A readiness probe is deployed in a container to expose whether the container is ready to service requests. If a container does not provide a readiness probe, the readiness state after creation is by default "Success". On readiness probe failure, Kubernetes will stop sending traffic into that specific pod, by removing the corresponding endpoint form the service, as described in the readiness probe failure section. What about router?. A readiness probe is useful when we want to automatically stop sending traffic if a pod enters an unstable state, and resume sending traffic into it if, and when it recovers. This could also be used in implementing a mechanism to allow taking the container down for maintenance. Note that if you just want to be able to drain requests when the pod is deleted, you do not necessarily need a readiness probe; on deletion, the pod automatically puts itself into an unready state regardless of whether the readiness probe exists. The pod remains in the unready state while it waits for the containers in the pod to stop.

The following sequence should go in the container declaration from the pod template, at the same level as "name":

readinessProbe:

  initialDelaySeconds: 5
  timeoutSeconds: 1
  successThreshold: 1
  failureThreshold: 3
  periodSeconds: 10

  exec:
   command:
    - /bin/sh
    - -i
    - -c
    - psql -h 127.0.0.1 -U $POSTGRESQL_USER -q -d $POSTGRESQL_DATABASE -c 'SELECT 1'

Probe Operations

After the container is started, Kubernetes waits for initialDelaySeconds, specified in seconds, then it triggers the execution of the probe specified by "exec", "httpGet", "tcpSocket", etc. Once the probe execution is started, Kubernetes waits for timeoutSeconds (default 1 second) for the probe execution to complete.

If the probe execution is successful, the success counts towards the successThreshold_initialDelaySeconds. A total number of consecutive successful execution specified in successThreshold must be counted after a failure, for the container to be considered as passing the probe. For liveness probes, this value must be 1. The default value is 1.

If the probe does not complete within timeoutSeconds seconds or it explicitly fails, the failure counts towards the failureThreshold. A total number of successive failed execution specified in failureThreshold must be counted before the container to be considered as failing the probe.

The probe is executed periodically with a periodicity of periodSeconds.

Liveness Probe Failure

If the liveness probe fails, Kubernetes kills the container and the container is subjected to its restart policy. A liveness probe that fails occasionally is indicated by the number of restarts:

NAME                   READY     STATUS    RESTARTS   AGE 
rest-service-1-9p9hj   1/1       Running   3          1m

Note that a pod will maintain its name after a restart.

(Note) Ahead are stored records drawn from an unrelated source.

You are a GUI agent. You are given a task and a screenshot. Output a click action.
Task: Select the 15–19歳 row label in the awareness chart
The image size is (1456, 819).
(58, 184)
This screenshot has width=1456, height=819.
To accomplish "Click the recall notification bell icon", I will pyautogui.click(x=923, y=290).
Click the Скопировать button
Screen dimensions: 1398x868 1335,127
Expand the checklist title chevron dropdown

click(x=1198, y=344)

If the liveness probe fails consistently, the pod enters a crash loop backoff state What is exactly the condition that makes it go from "Running" to "CrashLoopBackOff"?:

NAME                   READY     STATUS             RESTARTS   AGE
rest-service-1-9p9hj   0/1       CrashLoopBackOff   5          3m

Readiness Probe Failure

If the readiness probe fails, the EndpointsController removes the Pod’s IP address from the endpoints of all Services that match the Pod. The service will still exist, but it'll list less endpoints. If the service is backed by one-replica pod, it'll have zero endpoints.

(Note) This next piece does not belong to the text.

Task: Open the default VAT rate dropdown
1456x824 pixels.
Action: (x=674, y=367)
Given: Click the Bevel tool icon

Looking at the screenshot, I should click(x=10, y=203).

The container will still show in a Running phase (status), but it will not be "READY".

NAME                       READY     STATUS    RESTARTS   AGE
po/rest-service-3-bm1t9    0/1       Running   0          2m

Note that if the pod "heals" - the readiness probe starts passing after the configured number of successful run reaches successThreshold, the endpoint is re-attached to the service, automatically.